The university blames the hike partly on a new state law requiring the school to contribute an additional $3.3 million to the state’s pension system and pay an estimated $700,000 in added health care costs.
The tuition hike is expected to boost the school’s budget by $12.9 million.
USC leaders also are flustered that legislators have not completely restored the state’s higher education funding to pre-Great Recession levels. USC’s state funding for next year is down almost $48 million from the 2008-09 school year.

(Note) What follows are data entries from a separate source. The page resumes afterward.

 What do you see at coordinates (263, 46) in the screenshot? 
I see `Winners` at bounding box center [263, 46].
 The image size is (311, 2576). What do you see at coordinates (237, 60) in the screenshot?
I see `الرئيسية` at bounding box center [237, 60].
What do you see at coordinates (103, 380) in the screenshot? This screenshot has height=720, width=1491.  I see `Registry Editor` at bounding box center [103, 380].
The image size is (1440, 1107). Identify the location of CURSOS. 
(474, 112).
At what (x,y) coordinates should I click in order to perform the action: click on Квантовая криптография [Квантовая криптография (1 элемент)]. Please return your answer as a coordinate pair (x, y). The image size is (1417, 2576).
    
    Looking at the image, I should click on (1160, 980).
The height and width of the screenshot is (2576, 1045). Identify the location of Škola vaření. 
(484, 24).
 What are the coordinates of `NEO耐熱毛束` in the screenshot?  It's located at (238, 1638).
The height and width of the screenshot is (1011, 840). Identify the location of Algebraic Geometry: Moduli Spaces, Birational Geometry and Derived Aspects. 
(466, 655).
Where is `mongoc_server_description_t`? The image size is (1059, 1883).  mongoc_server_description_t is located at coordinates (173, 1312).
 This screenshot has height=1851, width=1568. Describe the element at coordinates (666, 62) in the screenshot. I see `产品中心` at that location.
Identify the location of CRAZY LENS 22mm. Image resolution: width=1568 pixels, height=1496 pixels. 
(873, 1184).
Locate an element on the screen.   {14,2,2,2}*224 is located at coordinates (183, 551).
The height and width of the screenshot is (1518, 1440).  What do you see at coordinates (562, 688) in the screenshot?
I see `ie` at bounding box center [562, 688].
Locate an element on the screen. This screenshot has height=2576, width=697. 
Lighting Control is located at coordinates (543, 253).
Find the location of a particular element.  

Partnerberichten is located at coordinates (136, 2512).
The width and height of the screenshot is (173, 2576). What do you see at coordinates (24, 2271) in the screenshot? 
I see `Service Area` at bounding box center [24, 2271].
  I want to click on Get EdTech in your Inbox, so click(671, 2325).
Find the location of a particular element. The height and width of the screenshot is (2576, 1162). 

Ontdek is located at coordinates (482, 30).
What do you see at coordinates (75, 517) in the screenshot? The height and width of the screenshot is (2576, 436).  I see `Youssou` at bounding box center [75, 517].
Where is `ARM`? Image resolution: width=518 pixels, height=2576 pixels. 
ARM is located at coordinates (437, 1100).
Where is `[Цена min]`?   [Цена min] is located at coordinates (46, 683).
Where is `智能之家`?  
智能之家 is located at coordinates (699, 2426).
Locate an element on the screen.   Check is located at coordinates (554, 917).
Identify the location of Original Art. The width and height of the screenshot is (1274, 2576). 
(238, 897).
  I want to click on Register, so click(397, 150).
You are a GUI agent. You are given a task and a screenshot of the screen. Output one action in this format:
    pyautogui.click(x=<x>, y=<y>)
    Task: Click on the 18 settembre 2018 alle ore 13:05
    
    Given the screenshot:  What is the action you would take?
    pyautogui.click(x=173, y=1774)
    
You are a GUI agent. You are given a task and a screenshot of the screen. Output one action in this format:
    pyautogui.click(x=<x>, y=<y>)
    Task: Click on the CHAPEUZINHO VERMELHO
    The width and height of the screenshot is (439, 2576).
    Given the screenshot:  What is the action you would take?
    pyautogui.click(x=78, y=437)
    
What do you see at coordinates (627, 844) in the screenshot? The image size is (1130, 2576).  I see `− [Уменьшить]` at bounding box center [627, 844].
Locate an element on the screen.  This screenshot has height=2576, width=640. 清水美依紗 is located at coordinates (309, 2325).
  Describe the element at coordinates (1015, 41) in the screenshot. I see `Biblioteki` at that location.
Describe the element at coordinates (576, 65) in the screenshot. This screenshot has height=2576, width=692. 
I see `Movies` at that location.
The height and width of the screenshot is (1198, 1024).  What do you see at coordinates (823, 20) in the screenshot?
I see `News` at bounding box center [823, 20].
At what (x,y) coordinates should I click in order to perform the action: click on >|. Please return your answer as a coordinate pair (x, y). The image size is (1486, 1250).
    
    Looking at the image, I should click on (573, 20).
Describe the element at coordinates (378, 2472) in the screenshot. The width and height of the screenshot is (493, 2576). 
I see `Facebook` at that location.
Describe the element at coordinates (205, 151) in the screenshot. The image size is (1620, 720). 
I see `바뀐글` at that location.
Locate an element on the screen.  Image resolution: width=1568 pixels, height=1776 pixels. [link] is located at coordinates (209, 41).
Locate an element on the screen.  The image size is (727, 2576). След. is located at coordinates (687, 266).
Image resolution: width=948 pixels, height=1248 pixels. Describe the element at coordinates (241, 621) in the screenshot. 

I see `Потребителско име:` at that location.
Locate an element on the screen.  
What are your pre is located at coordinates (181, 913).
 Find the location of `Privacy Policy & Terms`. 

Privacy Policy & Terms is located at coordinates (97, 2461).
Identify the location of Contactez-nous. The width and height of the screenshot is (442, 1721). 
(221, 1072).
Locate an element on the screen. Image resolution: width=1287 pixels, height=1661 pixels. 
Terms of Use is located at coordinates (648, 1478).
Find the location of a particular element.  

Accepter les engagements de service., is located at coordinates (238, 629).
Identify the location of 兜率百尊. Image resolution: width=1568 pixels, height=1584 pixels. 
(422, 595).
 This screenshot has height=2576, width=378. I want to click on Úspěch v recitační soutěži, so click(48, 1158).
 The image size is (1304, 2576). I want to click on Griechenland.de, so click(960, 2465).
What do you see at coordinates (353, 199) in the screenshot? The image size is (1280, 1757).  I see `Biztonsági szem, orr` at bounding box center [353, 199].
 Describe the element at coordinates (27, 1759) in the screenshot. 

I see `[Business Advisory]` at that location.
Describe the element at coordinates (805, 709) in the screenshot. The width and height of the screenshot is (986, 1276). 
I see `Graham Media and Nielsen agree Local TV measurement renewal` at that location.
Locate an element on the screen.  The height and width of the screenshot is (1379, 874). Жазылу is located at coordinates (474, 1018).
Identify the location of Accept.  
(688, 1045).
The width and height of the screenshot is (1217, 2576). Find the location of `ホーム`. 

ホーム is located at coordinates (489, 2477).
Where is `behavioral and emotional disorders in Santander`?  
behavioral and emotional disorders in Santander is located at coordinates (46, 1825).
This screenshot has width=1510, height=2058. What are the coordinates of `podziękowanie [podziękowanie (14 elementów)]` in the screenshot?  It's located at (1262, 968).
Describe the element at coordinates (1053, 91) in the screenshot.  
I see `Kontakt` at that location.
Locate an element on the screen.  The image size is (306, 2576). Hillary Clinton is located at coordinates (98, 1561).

“The Legislature has failed higher education in South Carolina,” said Tommy Cofield, one of several trustees who made it clear he was having trouble stomaching the hike.
“I don’t like it, and I struggle with it,” trustee Gene Warr said.
During the board’s discussion, Pastides noted in-state rival Clemson University still is more expensive. USC would have raised an additional $57 million by charging Clemson’s tuition rates last year, he said. “Boy, could we have used that money.”
USC trustees also OK’d a plan Friday requiring each of the school’s academic and service departments to trim their upcoming budgets by 3 percent.
The $17 million in savings will flow to an “excellence fund” to recruit top-flight faculty members, and invest in new and current academic programs and research opportunities, the school said.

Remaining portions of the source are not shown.